> Exercise aim
List every line in this data where the string "cell" occurs.

> Material to process
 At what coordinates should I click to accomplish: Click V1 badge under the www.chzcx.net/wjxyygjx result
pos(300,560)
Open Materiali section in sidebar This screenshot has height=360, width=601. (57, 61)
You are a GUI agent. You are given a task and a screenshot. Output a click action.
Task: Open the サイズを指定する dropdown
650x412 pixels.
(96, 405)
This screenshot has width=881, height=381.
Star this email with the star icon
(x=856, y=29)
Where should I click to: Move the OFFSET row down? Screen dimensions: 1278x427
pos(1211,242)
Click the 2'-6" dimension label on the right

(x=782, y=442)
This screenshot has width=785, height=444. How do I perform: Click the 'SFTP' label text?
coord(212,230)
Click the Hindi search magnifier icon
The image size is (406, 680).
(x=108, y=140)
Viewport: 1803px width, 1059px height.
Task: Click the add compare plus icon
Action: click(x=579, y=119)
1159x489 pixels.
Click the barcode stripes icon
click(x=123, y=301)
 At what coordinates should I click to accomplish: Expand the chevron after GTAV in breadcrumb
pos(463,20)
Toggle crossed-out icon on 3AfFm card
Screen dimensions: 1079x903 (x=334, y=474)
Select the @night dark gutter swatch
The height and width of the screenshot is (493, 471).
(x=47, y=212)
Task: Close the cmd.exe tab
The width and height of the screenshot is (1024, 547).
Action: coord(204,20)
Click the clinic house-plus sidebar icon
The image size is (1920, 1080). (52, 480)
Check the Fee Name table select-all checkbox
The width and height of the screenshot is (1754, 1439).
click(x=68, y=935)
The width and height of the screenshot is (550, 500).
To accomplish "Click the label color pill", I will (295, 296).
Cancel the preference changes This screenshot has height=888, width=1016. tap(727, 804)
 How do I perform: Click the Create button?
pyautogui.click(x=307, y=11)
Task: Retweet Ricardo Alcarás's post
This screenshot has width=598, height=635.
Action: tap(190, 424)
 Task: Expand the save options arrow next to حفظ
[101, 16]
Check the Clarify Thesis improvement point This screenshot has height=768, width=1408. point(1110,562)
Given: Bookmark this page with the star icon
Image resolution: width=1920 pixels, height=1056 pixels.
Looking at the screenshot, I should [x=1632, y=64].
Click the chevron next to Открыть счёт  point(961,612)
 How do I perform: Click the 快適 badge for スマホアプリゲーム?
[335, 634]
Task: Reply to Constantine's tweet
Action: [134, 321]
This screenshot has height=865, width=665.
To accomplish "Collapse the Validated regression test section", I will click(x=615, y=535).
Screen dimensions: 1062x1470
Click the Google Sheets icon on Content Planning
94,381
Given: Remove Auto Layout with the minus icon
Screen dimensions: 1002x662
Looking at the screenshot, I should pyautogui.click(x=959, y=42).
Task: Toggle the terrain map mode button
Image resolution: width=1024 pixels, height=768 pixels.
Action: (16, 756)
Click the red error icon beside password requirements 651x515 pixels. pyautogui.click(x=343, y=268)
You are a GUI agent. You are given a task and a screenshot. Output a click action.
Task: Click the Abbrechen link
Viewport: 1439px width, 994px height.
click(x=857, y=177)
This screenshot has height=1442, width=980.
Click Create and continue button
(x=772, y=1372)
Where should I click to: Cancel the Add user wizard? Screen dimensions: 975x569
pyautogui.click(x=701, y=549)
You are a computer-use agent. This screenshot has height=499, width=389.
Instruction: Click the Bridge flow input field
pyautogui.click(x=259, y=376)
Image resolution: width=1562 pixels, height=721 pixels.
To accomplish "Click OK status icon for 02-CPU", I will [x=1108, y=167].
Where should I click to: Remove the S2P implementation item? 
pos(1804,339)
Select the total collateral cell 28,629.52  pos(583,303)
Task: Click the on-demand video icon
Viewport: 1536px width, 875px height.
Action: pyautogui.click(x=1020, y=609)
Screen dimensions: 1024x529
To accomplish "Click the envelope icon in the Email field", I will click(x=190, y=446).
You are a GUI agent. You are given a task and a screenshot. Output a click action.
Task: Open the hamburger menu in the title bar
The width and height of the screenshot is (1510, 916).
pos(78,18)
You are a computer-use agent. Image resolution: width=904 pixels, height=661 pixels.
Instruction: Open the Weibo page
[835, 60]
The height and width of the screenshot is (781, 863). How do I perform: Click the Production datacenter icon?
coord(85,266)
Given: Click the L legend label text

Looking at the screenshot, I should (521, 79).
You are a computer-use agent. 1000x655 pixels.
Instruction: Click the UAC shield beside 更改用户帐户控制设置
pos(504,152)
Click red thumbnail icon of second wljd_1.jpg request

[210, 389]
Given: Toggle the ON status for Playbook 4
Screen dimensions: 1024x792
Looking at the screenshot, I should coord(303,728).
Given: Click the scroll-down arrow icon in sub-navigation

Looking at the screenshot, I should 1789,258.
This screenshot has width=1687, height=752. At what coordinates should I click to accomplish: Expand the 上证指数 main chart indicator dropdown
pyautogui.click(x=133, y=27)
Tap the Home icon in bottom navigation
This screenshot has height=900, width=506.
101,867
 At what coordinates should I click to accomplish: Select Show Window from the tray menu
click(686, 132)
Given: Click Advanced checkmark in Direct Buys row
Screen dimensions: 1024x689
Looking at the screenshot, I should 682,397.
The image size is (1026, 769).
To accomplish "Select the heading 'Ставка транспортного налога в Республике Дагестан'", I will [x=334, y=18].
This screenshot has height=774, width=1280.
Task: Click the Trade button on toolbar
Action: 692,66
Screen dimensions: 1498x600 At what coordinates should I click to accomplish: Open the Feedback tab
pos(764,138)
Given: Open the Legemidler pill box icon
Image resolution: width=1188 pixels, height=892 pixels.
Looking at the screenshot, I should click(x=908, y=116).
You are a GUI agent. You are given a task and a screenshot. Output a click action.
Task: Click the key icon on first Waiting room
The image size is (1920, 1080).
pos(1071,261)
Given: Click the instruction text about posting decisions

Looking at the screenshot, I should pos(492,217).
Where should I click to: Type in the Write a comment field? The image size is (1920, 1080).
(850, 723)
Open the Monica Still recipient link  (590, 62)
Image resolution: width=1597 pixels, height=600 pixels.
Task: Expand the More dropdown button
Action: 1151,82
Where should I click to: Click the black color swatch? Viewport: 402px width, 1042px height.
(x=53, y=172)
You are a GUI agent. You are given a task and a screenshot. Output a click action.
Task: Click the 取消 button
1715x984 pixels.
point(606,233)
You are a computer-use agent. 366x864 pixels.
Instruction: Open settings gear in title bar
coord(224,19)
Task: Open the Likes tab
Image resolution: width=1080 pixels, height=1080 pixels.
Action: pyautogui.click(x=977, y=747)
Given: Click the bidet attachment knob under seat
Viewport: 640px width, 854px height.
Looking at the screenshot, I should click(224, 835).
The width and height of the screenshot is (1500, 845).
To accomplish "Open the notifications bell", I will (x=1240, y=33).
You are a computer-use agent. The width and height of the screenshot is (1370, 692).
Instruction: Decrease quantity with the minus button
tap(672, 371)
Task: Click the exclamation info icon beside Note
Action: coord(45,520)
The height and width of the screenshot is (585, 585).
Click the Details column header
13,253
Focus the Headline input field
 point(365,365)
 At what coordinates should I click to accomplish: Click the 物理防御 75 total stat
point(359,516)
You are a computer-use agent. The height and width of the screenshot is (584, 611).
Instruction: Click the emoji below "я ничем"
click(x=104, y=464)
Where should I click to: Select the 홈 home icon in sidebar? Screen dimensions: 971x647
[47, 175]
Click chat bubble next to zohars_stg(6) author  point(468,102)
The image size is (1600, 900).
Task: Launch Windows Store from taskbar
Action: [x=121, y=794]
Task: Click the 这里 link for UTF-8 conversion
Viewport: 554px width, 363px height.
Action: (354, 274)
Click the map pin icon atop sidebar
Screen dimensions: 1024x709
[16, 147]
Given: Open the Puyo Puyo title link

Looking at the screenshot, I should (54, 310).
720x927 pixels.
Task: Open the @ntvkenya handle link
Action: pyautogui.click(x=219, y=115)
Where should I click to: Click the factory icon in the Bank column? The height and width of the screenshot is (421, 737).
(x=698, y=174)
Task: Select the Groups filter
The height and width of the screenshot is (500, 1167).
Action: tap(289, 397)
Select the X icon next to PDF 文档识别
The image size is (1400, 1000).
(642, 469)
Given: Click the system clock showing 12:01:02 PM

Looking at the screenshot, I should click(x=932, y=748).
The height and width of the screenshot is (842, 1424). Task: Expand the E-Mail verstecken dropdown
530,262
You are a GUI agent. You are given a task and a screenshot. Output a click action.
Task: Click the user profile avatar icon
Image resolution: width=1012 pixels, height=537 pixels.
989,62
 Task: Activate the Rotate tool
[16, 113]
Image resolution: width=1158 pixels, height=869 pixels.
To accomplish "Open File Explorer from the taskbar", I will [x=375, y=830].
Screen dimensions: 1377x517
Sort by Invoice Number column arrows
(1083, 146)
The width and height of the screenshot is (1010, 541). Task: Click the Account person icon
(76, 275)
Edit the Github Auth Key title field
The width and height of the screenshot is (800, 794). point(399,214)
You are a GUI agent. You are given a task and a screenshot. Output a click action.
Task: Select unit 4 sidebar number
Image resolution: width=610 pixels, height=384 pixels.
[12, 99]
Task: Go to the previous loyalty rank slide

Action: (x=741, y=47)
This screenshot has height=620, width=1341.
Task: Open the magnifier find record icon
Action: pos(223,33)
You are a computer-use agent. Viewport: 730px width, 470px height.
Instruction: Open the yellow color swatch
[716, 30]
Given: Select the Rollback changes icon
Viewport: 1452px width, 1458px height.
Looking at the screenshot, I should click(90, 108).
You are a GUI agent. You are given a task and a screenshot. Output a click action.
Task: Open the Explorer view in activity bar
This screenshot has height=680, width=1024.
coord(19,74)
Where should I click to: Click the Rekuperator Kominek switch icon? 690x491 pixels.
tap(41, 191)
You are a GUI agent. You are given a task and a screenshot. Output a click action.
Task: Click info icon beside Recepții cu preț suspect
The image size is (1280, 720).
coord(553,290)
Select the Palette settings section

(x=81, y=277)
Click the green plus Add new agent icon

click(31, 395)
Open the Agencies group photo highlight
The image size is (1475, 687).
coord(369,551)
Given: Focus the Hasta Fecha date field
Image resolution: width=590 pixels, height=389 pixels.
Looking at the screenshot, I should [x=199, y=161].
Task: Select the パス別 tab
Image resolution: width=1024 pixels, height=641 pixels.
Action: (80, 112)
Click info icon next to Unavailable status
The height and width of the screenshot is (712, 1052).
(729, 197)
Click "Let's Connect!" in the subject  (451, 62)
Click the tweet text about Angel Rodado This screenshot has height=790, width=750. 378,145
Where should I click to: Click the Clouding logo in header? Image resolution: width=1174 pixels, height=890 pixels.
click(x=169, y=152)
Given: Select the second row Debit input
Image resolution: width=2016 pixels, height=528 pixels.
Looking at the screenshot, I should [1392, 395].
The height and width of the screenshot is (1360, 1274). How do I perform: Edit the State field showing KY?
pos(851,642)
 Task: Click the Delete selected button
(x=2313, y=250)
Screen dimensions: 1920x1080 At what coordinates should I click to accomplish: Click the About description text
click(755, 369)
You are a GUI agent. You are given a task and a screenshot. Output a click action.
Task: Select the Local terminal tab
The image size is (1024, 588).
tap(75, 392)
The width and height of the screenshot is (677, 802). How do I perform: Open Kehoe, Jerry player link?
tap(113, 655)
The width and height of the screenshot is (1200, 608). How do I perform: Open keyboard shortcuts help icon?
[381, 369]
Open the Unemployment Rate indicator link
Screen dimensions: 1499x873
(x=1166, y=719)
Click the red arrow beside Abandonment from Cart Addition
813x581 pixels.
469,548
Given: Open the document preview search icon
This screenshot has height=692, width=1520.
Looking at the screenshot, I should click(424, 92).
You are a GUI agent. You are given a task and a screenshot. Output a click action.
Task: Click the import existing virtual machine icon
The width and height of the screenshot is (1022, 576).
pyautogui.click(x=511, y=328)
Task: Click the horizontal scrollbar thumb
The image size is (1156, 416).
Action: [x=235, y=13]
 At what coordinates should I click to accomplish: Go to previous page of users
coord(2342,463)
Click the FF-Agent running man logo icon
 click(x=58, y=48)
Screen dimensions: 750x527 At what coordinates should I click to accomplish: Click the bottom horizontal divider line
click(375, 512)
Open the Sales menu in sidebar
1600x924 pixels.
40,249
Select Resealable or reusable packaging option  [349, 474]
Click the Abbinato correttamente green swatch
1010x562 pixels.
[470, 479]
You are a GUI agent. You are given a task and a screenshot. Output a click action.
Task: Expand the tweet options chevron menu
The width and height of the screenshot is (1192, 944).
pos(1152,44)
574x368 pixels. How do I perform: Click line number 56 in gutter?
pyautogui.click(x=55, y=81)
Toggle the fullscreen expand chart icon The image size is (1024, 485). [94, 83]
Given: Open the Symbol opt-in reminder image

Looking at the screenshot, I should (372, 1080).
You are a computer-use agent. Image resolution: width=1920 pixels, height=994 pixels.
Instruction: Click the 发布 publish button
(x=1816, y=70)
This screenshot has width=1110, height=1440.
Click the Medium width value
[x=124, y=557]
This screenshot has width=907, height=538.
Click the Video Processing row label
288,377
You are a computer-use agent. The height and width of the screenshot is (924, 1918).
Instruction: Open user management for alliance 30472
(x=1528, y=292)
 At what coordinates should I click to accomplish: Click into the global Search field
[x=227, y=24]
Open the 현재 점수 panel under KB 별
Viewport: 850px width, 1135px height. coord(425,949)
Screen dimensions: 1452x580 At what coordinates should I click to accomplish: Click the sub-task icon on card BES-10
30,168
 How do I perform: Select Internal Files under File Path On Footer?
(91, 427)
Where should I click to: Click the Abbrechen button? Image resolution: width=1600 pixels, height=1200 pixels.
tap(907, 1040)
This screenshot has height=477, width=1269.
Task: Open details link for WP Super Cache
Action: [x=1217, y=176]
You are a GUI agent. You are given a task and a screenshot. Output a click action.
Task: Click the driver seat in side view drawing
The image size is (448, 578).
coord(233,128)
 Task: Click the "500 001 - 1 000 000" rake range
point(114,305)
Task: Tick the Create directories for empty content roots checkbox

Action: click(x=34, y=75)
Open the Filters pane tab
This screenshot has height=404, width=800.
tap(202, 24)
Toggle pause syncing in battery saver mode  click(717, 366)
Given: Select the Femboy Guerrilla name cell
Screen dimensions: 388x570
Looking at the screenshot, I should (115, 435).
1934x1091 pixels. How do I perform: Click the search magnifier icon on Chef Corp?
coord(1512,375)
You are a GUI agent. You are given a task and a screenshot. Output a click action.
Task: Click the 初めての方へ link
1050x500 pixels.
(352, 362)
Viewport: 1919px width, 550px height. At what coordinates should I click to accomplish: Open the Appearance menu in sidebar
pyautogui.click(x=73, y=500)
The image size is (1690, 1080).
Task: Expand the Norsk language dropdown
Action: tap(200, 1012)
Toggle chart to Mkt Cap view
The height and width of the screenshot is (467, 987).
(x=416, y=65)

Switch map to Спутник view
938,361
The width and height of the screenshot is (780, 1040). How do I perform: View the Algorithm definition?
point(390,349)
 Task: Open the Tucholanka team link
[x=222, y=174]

> Task output
Select the total collateral cell 28,629.52  pos(583,303)
Given: Select the Femboy Guerrilla name cell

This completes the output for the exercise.